Join Fuel Capital’s Leah Solivan at TC Early Stage and hear how to avoid early founder mistakes

When you’re just starting out building your company, there’s obviously a lot that can go wrong. Especially if you’re a first-time founder (but even if you’re an experienced serial entrepreneur), it can be hard to spot the potential pitfalls that might lead you astray before you even really get rolling. That’s why we’re thrilled to have Fuel Capital General Partner Leah Solivan joining us at TechCrunch Early Stage – Operations and Fundraising on April 1 & 2 for a discussion about how to avoid making some of the biggest mistakes early in your founding journey.

Solivan brings her keen insight as an early-stage investor who has invested in and helped many early-stage companies spanning consumer tech, marketplaces, hardware and retail — but also her eight years of experience leading TaskRabbit, the startup she founded and led to a successful exit when it was acquired by IKEA in 2017. Between her time as an operator building a successful business and raising more than $50 million in venture funding, and her nearly four years investing and helping other founders build companies with Fuel, Solivan has unparalleled perspective on how to avoid common company-building problems early on.
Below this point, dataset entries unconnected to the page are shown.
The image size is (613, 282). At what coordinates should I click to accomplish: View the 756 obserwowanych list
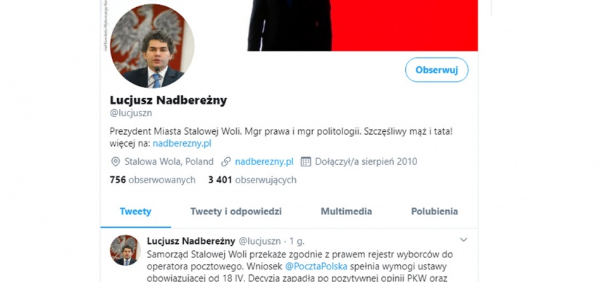[152, 180]

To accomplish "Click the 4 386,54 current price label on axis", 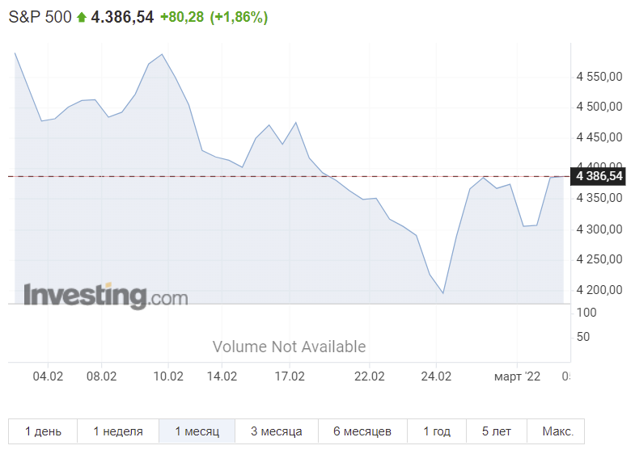I will (x=599, y=176).
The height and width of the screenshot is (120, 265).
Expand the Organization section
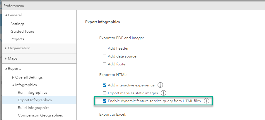coord(6,48)
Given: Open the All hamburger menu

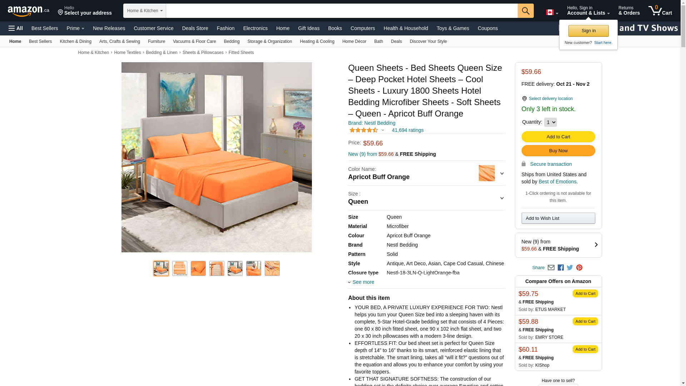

Fuel CapitalGeneral Partner Leah Solivan. Image Credits: Meg Messina

At TC Early Stage this year, our two-day virtual event focused on entrepreneurs turning their startup dreams into reality, we’re focusing on both operations and fundraising, with a variety of top speakers ranging from investors, to accelerator managers, to subject-matter experts in key roles that startups need to invest in early on. The fully virtual event will include not only virtual panel discussions and interviews like our chat with Solivan, but also plenty of networking and opportunities for audience participation with our world-class speakers and guests.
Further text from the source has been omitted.